A recent newspaper report revealed how the organisers of the Stirling prize for architecture have been accused of harbouring a bias against traditional design, contrary to public preferences. Apparently, a YouGov survey published on October 16 showed that more than three-quarters of the public prefer traditional buildings. Robert Adam, described as a prominent traditional architect, champions the public. In the same newspaper (The Guardian, Saturday October 17) is a report People Say The Building Hugged Them by Aida Edemarian.
It concerns a charity called Maggie’s, named after the late Margaret Keswick Jencks, who died of cancer. Maggie’s is a countrywide chain of advice centres for people that have been diagnosed with the disease. Chain is perhaps the wrong word to use here because it denotes a string of tacky, poorly-designed hutches built as quickly and as cheaply as possible. Nothing could be farther from the truth.

ACTIVITY LIST:
- A) Answer these questions from the architecture passage:
(i) What share of the public prefer traditional buildings, according to the YouGov survey?
(ii) Who is the charity Maggie's named after?
(iii) On what day and date was the issue of The Guardian that carried the report published?
- B) Copy the architecture passage word for word, starting at "It concerns a" and ending at "from the truth.".

Collected data entries:
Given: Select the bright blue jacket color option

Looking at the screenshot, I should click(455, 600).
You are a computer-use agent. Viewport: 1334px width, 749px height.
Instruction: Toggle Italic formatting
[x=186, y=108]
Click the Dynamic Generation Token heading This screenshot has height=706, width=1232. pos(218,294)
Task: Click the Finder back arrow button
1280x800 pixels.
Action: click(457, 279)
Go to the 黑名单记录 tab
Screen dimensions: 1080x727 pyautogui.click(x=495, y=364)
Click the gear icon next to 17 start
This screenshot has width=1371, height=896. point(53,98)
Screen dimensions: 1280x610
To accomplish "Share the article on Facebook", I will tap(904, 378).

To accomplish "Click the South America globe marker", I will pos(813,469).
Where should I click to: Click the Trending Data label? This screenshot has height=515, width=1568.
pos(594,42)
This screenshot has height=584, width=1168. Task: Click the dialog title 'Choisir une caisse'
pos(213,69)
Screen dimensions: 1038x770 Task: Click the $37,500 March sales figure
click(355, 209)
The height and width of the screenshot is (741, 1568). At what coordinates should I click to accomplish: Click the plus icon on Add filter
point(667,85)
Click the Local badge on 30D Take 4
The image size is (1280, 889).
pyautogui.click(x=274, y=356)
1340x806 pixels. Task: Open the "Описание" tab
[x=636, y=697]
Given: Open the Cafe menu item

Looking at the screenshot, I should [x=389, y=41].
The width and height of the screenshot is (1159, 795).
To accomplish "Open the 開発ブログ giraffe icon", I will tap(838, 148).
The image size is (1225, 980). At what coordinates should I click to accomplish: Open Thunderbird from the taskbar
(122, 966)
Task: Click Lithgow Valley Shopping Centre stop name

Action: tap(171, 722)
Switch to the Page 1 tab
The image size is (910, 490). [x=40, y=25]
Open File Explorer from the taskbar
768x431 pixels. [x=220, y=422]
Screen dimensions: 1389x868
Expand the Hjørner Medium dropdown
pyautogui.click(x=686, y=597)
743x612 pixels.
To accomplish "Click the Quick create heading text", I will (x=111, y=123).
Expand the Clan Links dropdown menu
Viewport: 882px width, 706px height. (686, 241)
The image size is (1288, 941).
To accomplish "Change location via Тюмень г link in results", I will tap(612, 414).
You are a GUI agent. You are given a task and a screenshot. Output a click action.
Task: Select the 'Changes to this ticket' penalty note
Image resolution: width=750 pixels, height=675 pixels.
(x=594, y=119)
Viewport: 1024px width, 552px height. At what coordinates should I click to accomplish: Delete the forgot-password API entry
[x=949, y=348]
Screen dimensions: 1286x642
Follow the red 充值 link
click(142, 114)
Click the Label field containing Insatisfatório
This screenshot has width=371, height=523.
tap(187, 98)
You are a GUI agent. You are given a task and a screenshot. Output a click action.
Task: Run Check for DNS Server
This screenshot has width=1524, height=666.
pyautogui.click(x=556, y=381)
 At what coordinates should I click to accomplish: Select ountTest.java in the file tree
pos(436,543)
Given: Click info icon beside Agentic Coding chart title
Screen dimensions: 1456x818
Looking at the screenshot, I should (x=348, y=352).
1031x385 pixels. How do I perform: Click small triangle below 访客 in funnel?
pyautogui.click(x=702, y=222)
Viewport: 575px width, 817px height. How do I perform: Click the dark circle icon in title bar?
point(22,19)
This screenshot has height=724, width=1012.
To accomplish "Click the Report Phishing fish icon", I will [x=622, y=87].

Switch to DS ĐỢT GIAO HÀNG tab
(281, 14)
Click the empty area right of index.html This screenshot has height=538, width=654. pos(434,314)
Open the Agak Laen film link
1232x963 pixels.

ANSWERS BELOW:
- A)
(i) More than three-quarters.
(ii) The late Margaret Keswick Jencks, who died of cancer.
(iii) Saturday, October 17.

- B)
It concerns a charity called Maggie’s, named after the late Margaret Keswick Jencks, who died of cancer. Maggie’s is a countrywide chain of advice centres for people that have been diagnosed with the disease. Chain is perhaps the wrong word to use here because it denotes a string of tacky, poorly-designed hutches built as quickly and as cheaply as possible. Nothing could be farther from the truth.